This is the tale, 'with occasional reference to history', of that most infamous of pirates, Captain Morgan. But the story starts in the Welsh valleys, long before Morgan's march on Panama or his years of fortune and favour: starts with a young lad who finds himself determined to go to sea, to leave behind all he knows, leave behind the turn of the seasons for the changeless heat of the Caribbean, leave behind his parents, and old Merlin on the hill (whose interior decor consists of harps and spear-heads, and who talks of sailing on a Spanish ship a thousand years before). Henry must leave behind the cold house, and the young and beautiful Elizabeth whom he loves, or hates.
(Years later, he'll tell stories of being dragged away by raiders at night, or of leaving behind some high-born lady who was his love. But Cup of Gold is all about the stories men like Morgan tell, and the stories that grow around them.)
Henry Morgan finds himself duped: sold as an indentured servant, he thrives but chafes at the bit. When the opportunity to go a-pirating presents itself, he leaps at it. ('Not a clever man,' said Merlin, 'so he will be a great one'.) His reputation grows, and with it his power and puissance. He becomes the subject of stories that have originated elsewhere, and sometimes those stories are older and oddly familiar. And gradually he comes to believe that he's a figure in a great and ancient myth -- a new Troy, with Helen personified by the mysterious Santa Roja, a beauty wed to a tyrant. Afire with story, he leads a buccaneer army on Panama; but his encounter with La Santa Roja is the pivot of his life, the end of boyhood and the beginning of adulthood, the end of the stories and the end, too, of any point or purpose to the legend he's created. Morgan loses his joy in what he is, and soon enough it's all crashing down around him, while he looks at the pieces and wonders why he doesn't feel more.
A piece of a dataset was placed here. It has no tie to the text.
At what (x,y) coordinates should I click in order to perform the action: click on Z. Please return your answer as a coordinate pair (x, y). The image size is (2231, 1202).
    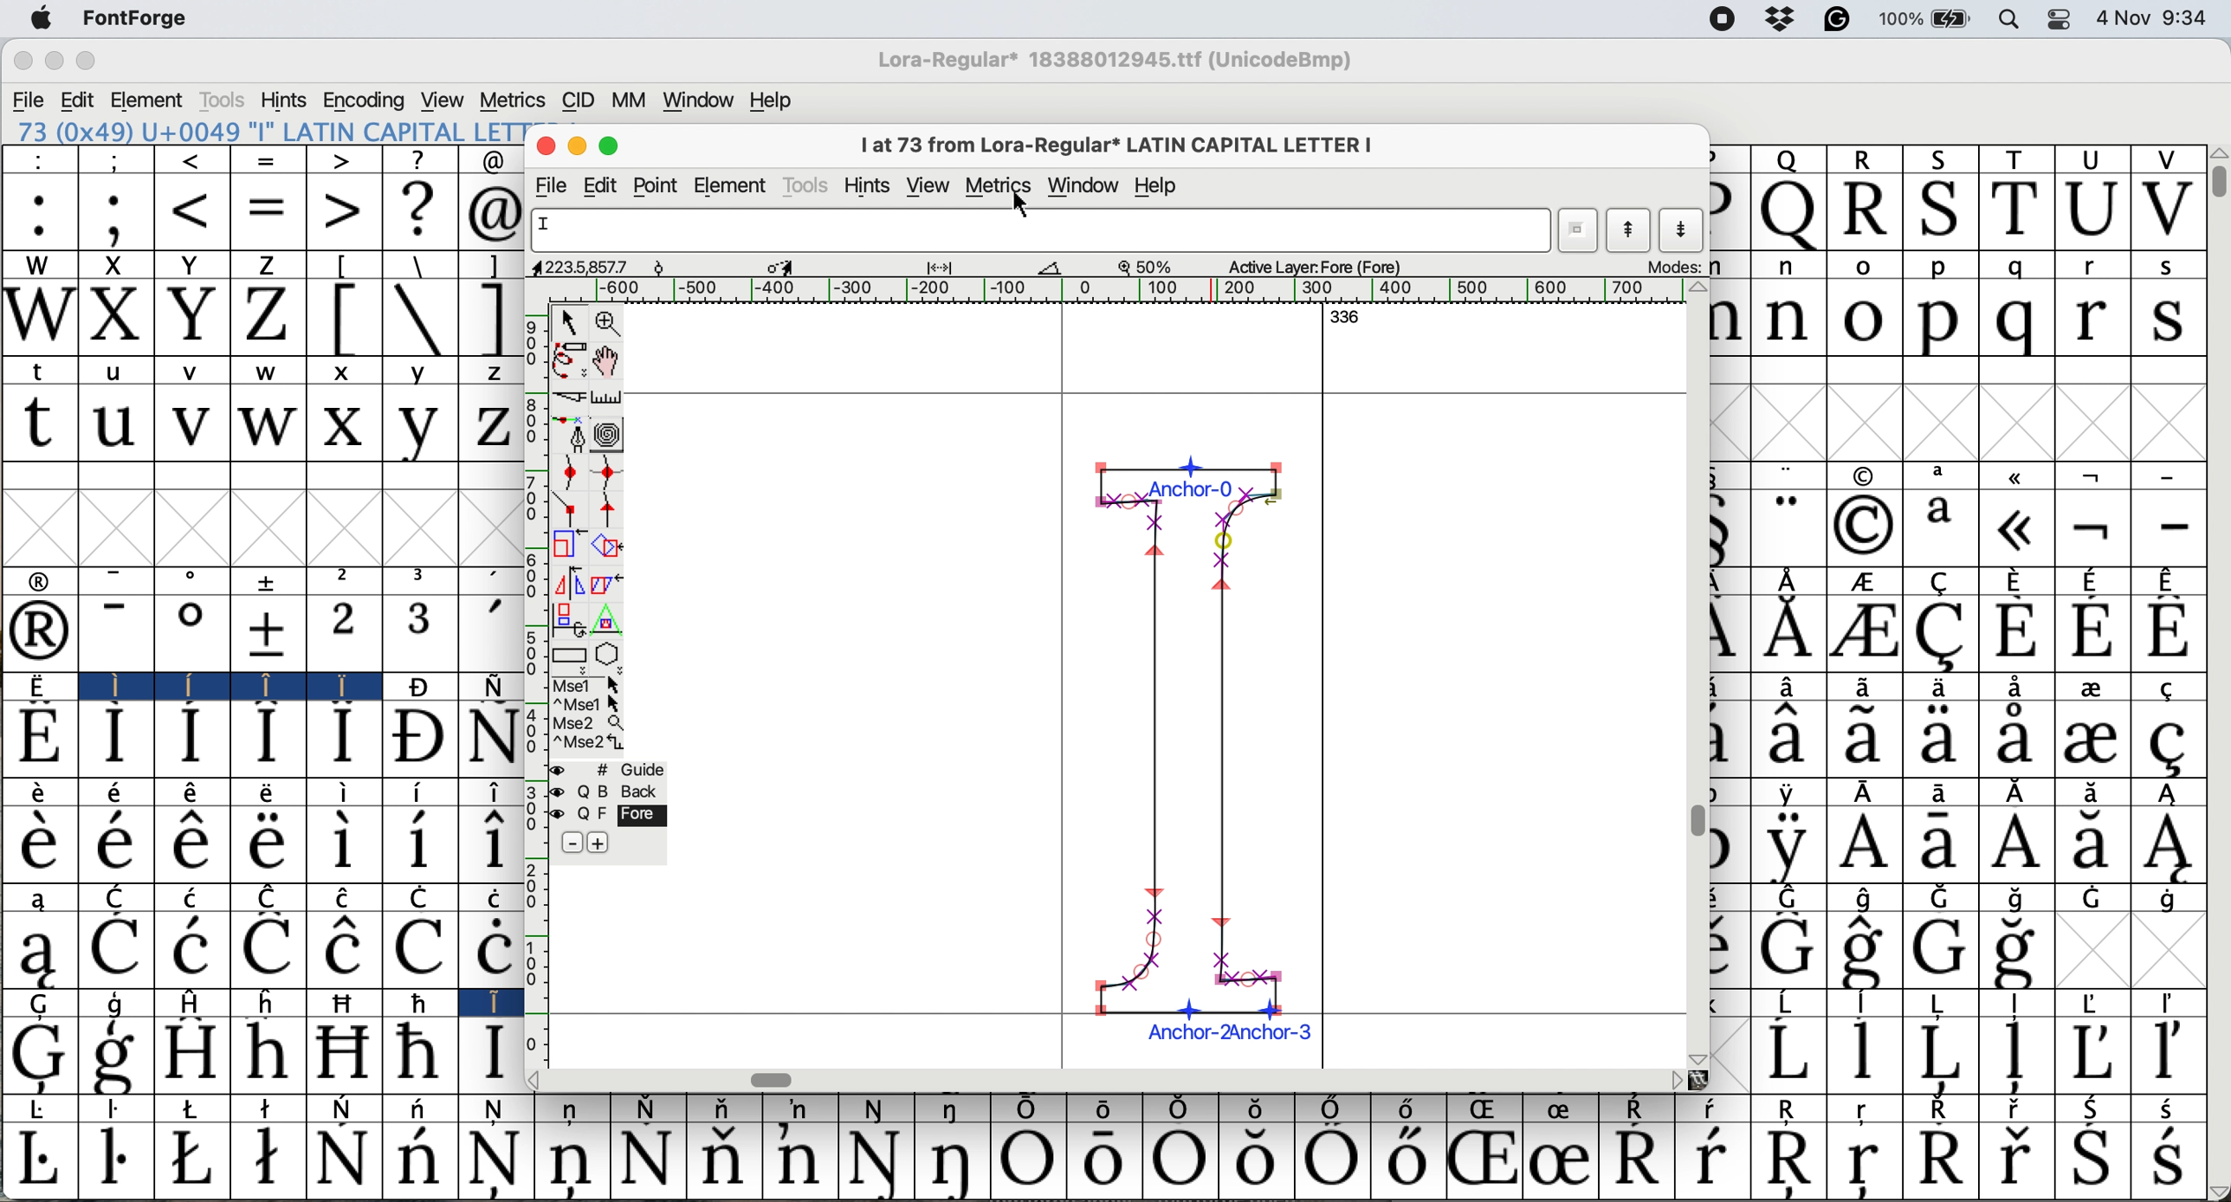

The rest of his life we see in fragments: a tissue of lies woven for the King and John Evelyn, so many versions of his legend and his triumph that he can scarcely recall what's truth and what's invention -- only that nothing is quite right, even though he tells himself over and over that he's true, still, to himself. Isobel, who sees him for what he truly is, calls him a bungling romantic rather than a realist. Her tale's an intriguing one: she has only ever loved one man, a Vagabond, but he's long gone and she has set aside passion in favour of icy disdain.
At the end, Morgan's on his deathbed, forgetting everything, forgetting each of his deeds. Forgetting the wife who bullies him and the woman he loved and lost himself to. Forgetting everyone except Elizabeth.
Steinbeck's first novel: there's a spare starkness to the prose, which sometimes sits oddly with the rich decadence of the golden age of piracy. This is no adventure yarn, though, but an exploration of fame, legend and myth: and from another angle, a cautionary tale concerning the effects of a romantic imagination.